§ **Your assignment**
Except for the pictures, write out all the records that follow exactly.

Collected data:
┌────────

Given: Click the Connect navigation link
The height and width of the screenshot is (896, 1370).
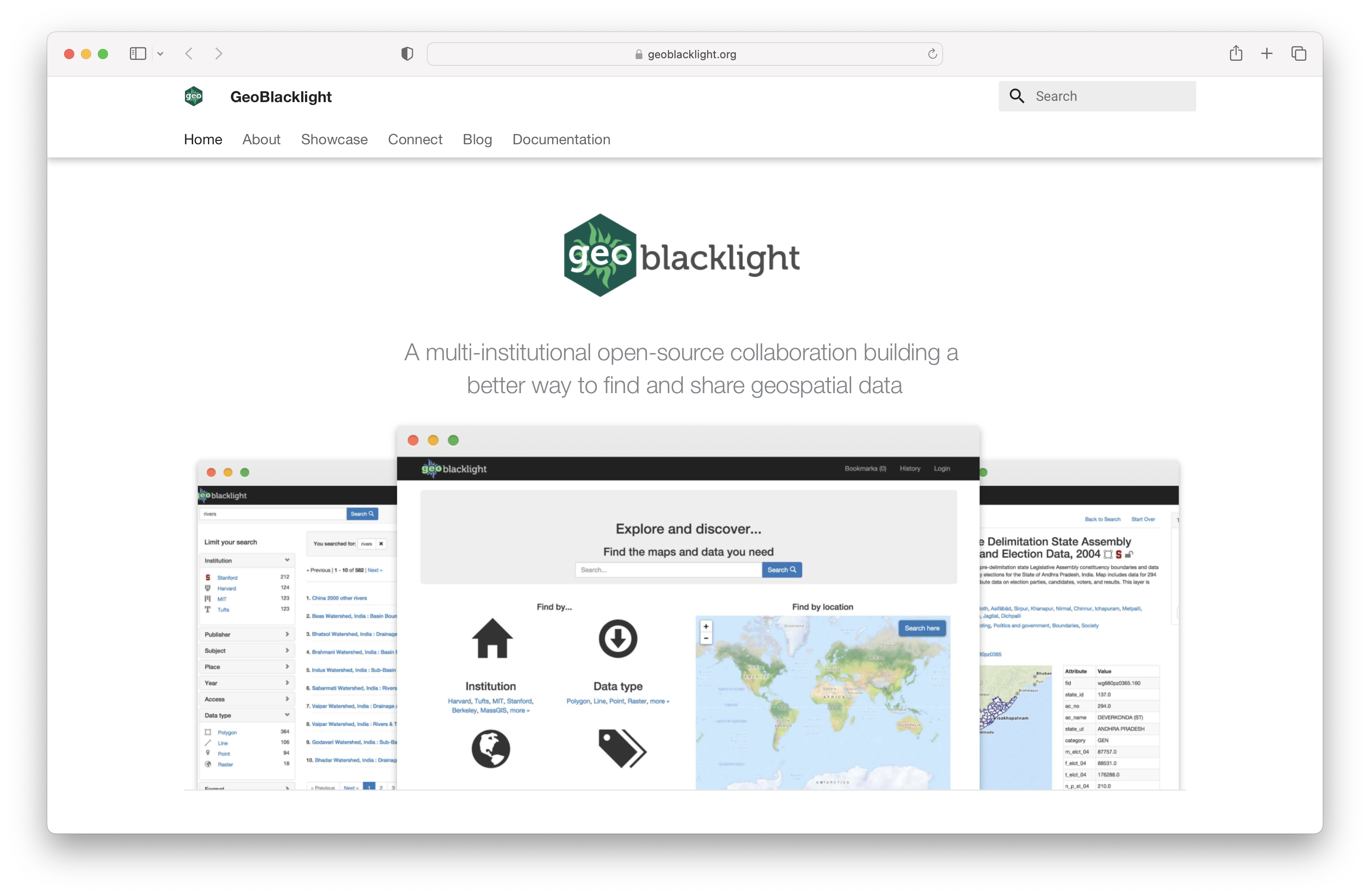Looking at the screenshot, I should click(415, 139).
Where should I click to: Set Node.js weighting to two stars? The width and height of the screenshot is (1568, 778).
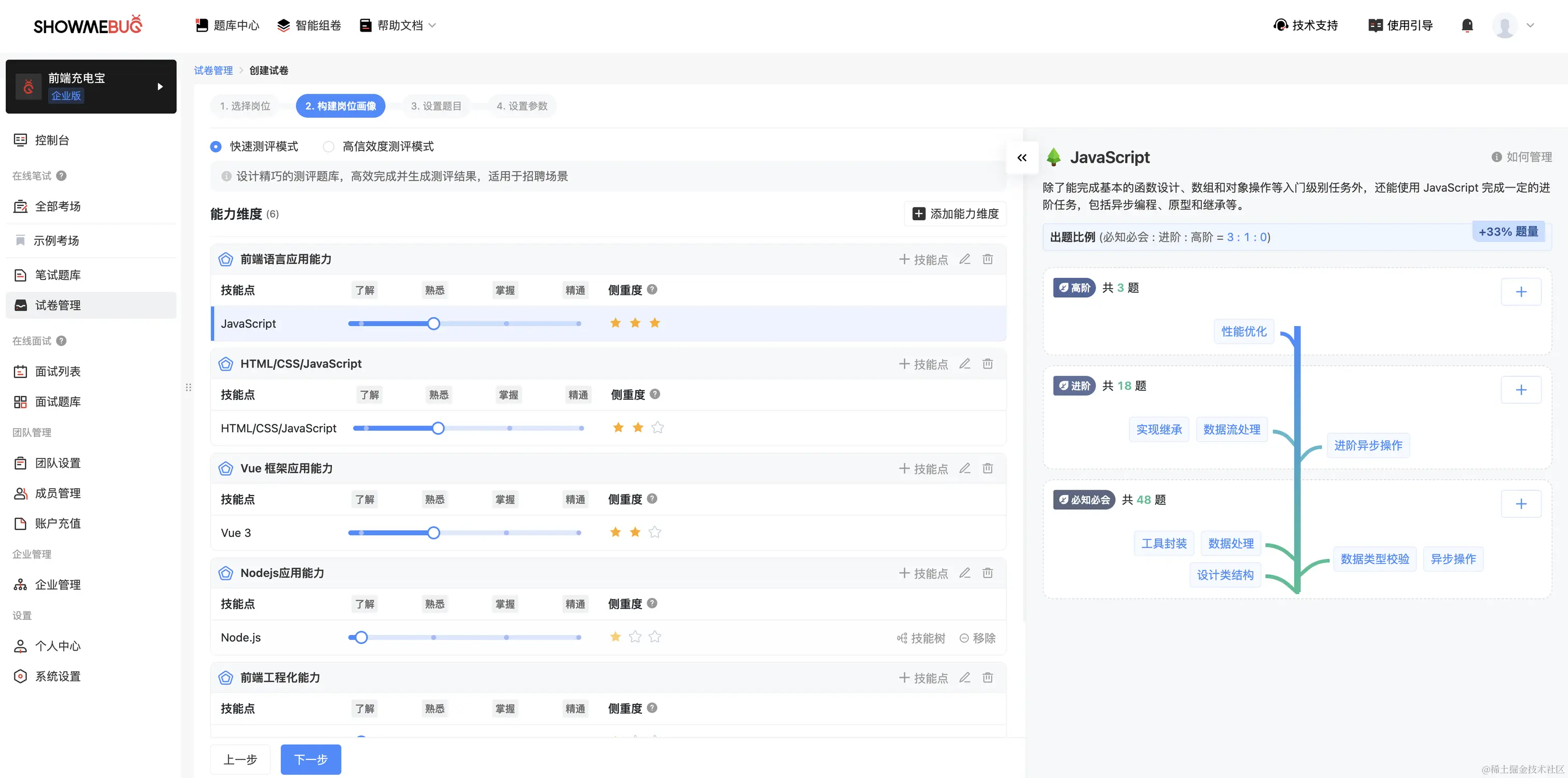pos(635,637)
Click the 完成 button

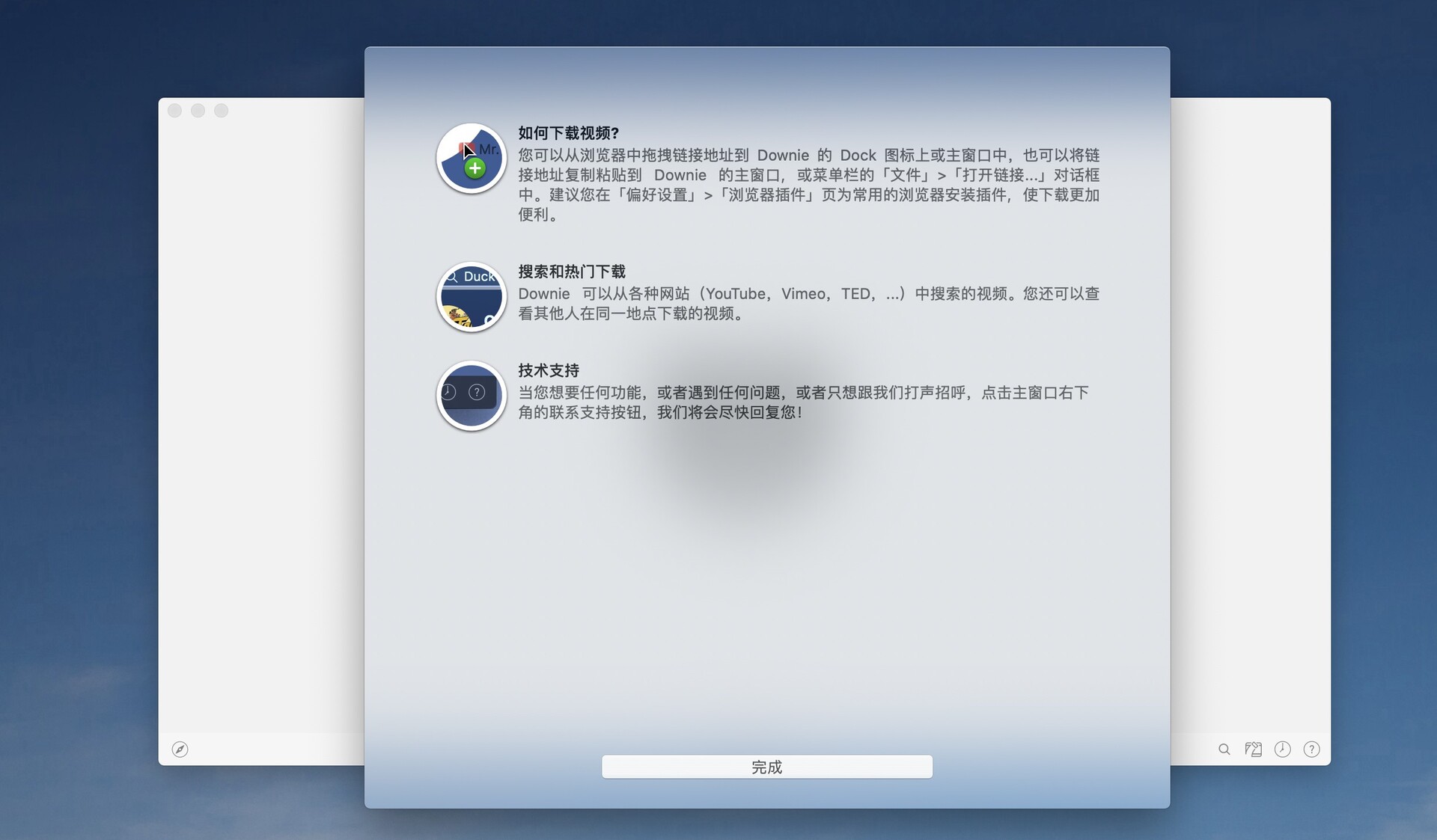point(766,767)
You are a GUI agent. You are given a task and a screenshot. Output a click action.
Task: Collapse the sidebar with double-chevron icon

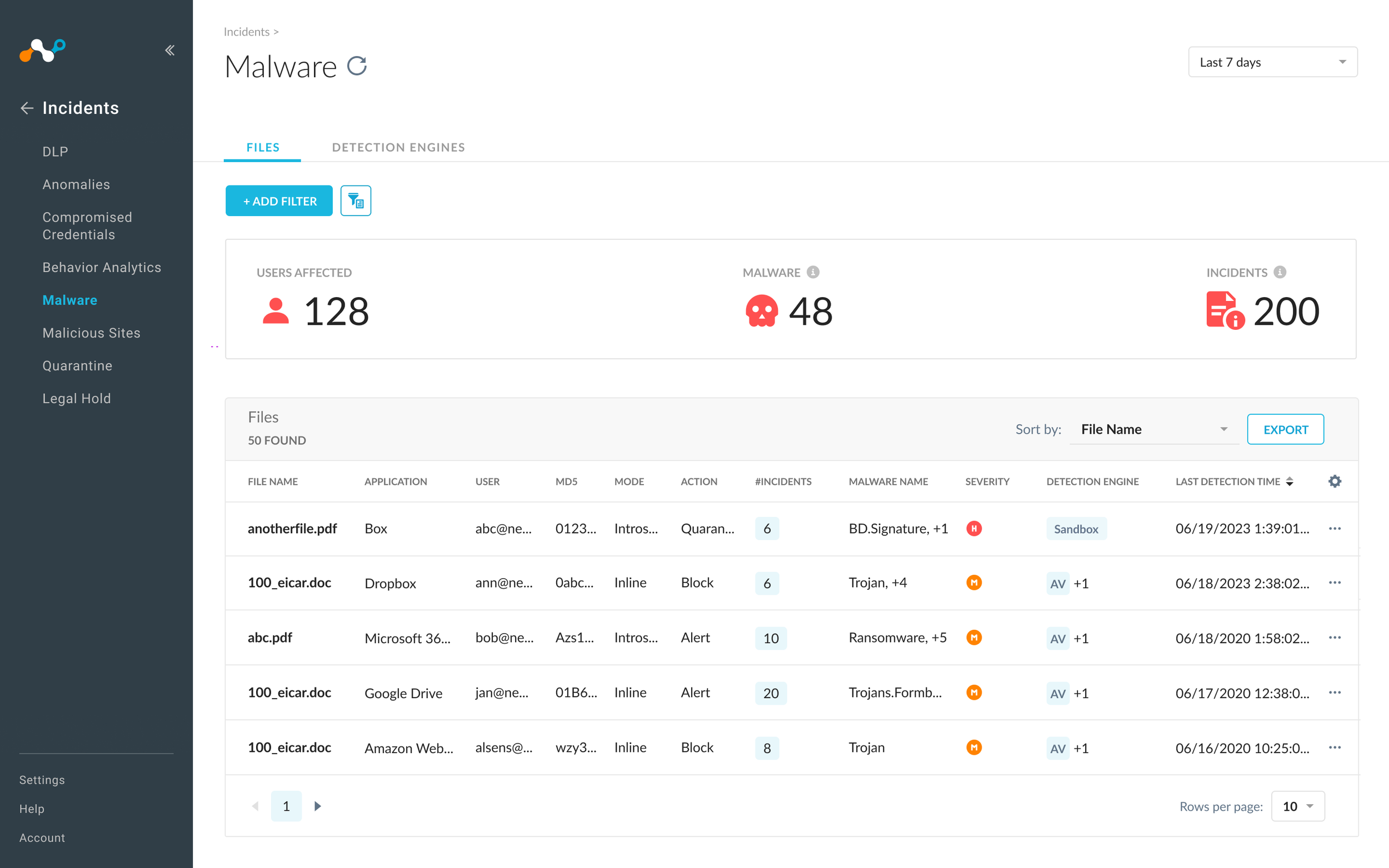tap(169, 51)
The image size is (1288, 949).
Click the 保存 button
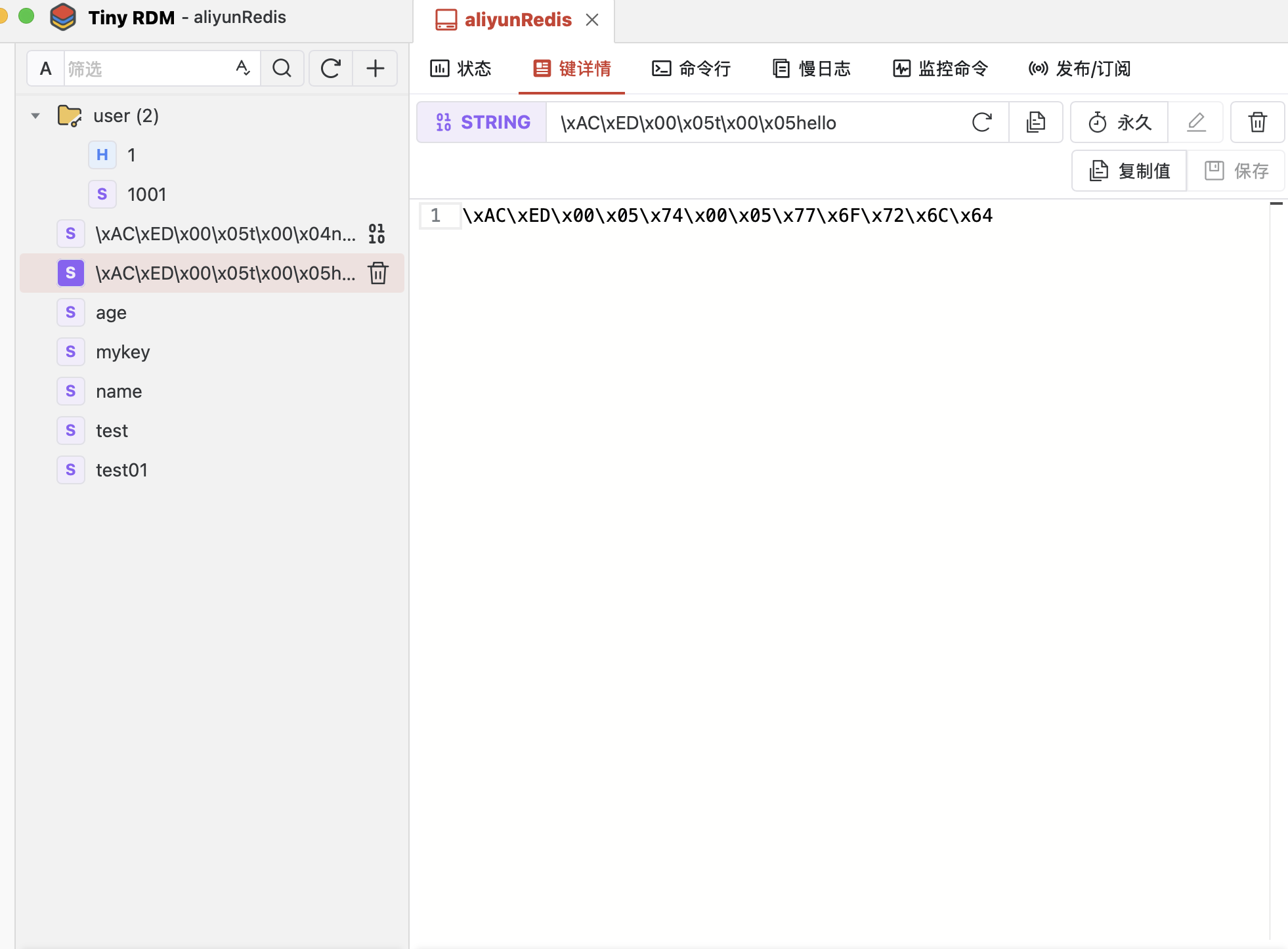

└────────

§ **Solution for this task**
Given: Click the Connect navigation link
The height and width of the screenshot is (896, 1370).
Looking at the screenshot, I should click(415, 139).
Where should I click to: Set Node.js weighting to two stars? The width and height of the screenshot is (1568, 778).
pos(635,637)
Click the 完成 button

point(766,767)
You are a GUI agent. You are given a task and a screenshot. Output a click action.
Task: Collapse the sidebar with double-chevron icon

tap(169, 51)
The image size is (1288, 949).
Click the 保存 button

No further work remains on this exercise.